As a former hepatitis C patient and a liver transplant recipient, Rick first got involved in hepatitis advocacy in 2011. Over the last decade, he was a contributor to HepatitisC.net and HepMag and a peer counselor at Help4Hep. He has worked with many hepatitis advocacy organisations including California Hepatitis Alliance (CalHEP) and the American Liver Foundation. Rick has been a patient advocate and a part of NOhep since we first started.
“I was diagnosed with hepatitis C when I was 12 years old. At the time of my diagnosis the only available treatment was less than 30% effective. The doctor told me that I will need a liver transplant by the time I’m 30, or I will die. My hepatitis C journey was long and treacherous, with multiple failed therapies, temporary disability and a liver transplant. In 2017, 18 years after my initial diagnosis I was finally declared hepatitis free.
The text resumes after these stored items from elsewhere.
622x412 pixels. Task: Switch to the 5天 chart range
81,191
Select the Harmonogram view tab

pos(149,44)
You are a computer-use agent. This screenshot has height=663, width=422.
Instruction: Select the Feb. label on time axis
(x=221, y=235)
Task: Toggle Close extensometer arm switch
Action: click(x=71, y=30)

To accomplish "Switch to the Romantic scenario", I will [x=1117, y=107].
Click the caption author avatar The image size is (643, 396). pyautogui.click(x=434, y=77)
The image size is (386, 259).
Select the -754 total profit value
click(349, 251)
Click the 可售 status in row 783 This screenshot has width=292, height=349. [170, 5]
Before my liver transplant my health deteriorated and I became disabled. I wanted to share my story so I started writing about my experience for hepatitis magazine. Writing for the community is what started my advocacy work, but I knew I wanted to do more. I worked with mentors from the HIV/AIDS community to develop my advocacy craft. At the height of my disability, I had the opportunity to speak to the CA State Assembly to push for a three-step programme to test, diagnose, link to care and treat people living with hepatitis. I stood in front of the committee leaning on my walking cane as I told my story. Although there is normally a two-minute limit, I was not interrupted as they allowed me to share my entire hepatitis journey.
Recently, COVID-19 has had an impact on elimination efforts, as well as my own hepatitis advocacy. As a liver transplant recipient, I am immunocompromised putting me at higher risk and unable to engage in any face-to-face activities. Therefore, I moved my advocacy back online through social media engagement and just recently, a podcast series. In addition, I am conducting research on the stigma forming around COVID-19 to see what we can learn from it, and how we can apply our knowledge of hepatitis C stigma to reduce it.
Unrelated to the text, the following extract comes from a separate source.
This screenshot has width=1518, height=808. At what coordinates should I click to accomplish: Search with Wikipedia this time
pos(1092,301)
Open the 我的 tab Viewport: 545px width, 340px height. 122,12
My experience has inspired me to start writing an advocacy book outlining my story as well as the stories of my friends and family to show how the virus affects not only the person living with hepatitis but also the wider community. My goal is to share the book with policymakers as an advocacy tool to help them build empathy and see that people living with hepatitis do not deserve the stigma that the disease carries. I hope this will allow me to amplify the voices of those who are not heard. I want to use my own story to achieve a big advocacy impact.
I would love to see hepatitis elimination by 2030. Every country faces unique elimination challenges, such lack of nationalised healthcare and delivery of drugs for hard-to-reach communities. Cost of treatment is often quoted as the biggest barrier to hepatitis elimination. However, this is just a smokescreen as there is a clear financial case for hepatitis elimination. I believe that stigma remains the biggest global challenge to achieving hepatitis elimination. In many communities, hepatitis C is still associated with intravenous drug use, and without countries committing to changing the cultural view surrounding drug use, the stigma will pervade through our society. To achieve elimination, we need to do a better job of critically looking at barriers in every country and devising a plan to take down these barriers.
NOhep for me symbolises a greater goal, the goal of bringing everyone to the table. It symbolises a universal opportunity for humankind to get together and solve a problem that has been plaguing us for centuries. NOhep also represents a universal goal of community through unity. I have never felt more connected to the global community thanks to NOhep. Whenever I talk to someone with hepatitis C we have the common ground and it builds comradery. It shows that we can move beyond the standard diplomatic boundaries and help people who are dealing with the same thing no matter where in the world they are.”